Once libdaqiri.so is installed and the smoke test passes:

  1. System Configuration: tune the host (hugepages, NIC link layer, GPU BAR1, CPU isolation) for production performance.
  2. Raw Ethernet Benchmarking: run daqiri_bench_raw_gpudirect over a physical loopback.
  3. Understanding the Configuration File: pick the right starter YAML for your use case from the decision tree.

Cleanup

To remove the CMake install while keeping every prerequisite (DPDK, DOCA libraries, CUDA, hugepages, NIC drivers) in place, run scripts/cleanup.sh with the cmake target:

scripts/cleanup.sh cmake             # interactive, with manifest preview
scripts/cleanup.sh cmake --dry-run   # show what would be removed
scripts/cleanup.sh cmake --yes       # non-interactive

The script reads build/install_manifest.txt (written by Step 5.2) for the canonical list of installed paths, then refuses to remove anything unless every manifest entry is under DAQIRI_PREFIX. Manifest entries that are already absent are reported and skipped so cleanup can be rerun after a partial removal; verification still runs and decides the final exit status.

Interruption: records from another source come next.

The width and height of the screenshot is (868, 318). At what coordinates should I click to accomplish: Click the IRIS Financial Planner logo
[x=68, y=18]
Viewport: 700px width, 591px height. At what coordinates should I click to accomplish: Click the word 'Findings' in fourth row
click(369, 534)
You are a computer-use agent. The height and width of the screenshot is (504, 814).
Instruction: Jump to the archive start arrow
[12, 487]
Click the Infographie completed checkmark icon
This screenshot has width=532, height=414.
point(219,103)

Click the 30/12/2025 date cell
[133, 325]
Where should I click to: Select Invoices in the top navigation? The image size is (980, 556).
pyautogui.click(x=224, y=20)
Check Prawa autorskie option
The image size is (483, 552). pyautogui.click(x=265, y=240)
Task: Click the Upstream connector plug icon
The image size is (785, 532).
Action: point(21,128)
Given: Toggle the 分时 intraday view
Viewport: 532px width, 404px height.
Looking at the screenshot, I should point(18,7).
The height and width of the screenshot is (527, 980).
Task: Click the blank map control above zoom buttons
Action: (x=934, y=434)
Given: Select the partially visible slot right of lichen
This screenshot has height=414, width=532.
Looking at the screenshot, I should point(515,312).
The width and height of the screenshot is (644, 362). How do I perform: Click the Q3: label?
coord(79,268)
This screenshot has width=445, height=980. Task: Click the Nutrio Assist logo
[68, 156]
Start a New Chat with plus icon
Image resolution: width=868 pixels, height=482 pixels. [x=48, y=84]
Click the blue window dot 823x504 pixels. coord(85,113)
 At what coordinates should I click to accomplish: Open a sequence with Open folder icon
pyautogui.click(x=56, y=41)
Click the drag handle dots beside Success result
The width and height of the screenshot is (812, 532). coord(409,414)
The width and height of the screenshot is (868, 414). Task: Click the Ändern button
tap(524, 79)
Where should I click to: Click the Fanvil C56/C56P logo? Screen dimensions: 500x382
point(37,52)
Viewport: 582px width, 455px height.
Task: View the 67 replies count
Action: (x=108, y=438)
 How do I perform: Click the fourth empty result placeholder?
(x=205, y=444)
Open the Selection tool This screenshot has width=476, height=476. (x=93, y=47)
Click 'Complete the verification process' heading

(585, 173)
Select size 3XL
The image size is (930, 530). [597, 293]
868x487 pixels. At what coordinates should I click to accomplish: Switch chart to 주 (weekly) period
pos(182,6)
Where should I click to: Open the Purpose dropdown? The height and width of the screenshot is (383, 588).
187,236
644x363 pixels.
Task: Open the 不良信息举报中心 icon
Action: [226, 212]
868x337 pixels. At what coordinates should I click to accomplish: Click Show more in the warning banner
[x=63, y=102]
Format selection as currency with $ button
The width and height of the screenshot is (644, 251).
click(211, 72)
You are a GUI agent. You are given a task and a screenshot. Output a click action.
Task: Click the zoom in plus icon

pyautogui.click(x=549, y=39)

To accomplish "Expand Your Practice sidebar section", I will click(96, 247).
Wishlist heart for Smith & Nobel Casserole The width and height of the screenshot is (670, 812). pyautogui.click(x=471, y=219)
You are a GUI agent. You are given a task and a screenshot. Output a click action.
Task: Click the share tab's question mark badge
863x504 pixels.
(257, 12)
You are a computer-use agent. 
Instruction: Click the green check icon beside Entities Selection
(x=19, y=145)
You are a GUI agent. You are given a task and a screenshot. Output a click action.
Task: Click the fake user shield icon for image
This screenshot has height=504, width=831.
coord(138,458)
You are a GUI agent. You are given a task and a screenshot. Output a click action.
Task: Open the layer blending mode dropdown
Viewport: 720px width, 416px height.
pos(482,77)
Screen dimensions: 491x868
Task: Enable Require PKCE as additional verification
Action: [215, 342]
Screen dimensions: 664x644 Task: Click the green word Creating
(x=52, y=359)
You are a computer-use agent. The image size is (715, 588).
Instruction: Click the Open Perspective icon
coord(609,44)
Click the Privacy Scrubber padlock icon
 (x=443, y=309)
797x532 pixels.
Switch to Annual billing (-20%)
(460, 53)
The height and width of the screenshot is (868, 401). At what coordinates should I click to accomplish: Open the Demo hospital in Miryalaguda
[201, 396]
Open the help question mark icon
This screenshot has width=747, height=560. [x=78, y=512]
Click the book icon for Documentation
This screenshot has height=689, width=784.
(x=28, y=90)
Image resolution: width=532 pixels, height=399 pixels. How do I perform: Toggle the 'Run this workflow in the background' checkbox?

Override the install prefix with DAQIRI_PREFIX=... if you installed somewhere other than /opt/daqiri, or BUILD_DIR=... if your build tree is named something other than build. When the manifest is missing, the script falls back to a name-scoped scan that auto-removes only DAQIRI-owned artifacts and flags vendored spdlog/, yaml-cpp/, and libyaml-cpp.so* for manual review. The final step runs verification (ls /opt/daqiri, pkg-config --modversion daqiri, ldconfig -p | grep daqiri) and exits non-zero if any DAQIRI artifact is still present.

Pass all instead of cmake to also remove the container image (docker image rm "$IMAGE_TAG") in the same run.